Record excerpts —
_ _ _ _

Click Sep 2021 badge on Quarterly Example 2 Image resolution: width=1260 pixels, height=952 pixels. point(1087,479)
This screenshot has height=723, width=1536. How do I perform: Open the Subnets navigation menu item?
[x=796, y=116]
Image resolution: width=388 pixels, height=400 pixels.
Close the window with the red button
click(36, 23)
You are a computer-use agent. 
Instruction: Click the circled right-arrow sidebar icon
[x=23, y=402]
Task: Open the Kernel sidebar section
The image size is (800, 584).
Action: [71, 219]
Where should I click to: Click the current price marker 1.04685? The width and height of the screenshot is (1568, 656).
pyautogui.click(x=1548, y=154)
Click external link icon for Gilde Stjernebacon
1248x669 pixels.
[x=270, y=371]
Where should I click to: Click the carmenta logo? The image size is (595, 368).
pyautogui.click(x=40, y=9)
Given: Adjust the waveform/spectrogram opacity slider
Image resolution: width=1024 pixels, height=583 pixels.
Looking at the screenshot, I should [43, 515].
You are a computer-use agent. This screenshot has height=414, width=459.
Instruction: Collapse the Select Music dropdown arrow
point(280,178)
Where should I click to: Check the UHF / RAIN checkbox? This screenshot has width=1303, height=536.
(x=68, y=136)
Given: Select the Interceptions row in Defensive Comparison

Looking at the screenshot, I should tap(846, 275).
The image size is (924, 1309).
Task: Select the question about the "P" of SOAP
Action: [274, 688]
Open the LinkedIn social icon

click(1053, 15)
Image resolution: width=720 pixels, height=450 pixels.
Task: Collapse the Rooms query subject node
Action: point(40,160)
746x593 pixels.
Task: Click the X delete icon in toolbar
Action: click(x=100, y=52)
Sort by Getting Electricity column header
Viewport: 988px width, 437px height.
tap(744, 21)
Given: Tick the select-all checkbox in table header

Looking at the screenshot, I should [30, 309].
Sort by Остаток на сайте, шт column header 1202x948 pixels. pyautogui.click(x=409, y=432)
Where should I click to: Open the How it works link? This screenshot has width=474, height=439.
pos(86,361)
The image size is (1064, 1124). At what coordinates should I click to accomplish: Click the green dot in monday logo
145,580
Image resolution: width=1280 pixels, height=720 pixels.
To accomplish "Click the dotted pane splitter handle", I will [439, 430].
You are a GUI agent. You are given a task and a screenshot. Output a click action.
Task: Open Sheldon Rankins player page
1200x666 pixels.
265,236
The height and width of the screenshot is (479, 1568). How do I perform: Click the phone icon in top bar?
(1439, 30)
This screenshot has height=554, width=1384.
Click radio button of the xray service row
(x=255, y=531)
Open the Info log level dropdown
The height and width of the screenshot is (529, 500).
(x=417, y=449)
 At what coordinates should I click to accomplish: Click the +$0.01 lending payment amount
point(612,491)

_ _ _ _

Task goal — Lines holding "agent" in the material above are to be reported.

Response —
You are a computer-use agent. 
You are a computer-use agent. This screenshot has height=414, width=459.
You are a GUI agent. You are given a task and a screenshot. Output a click action.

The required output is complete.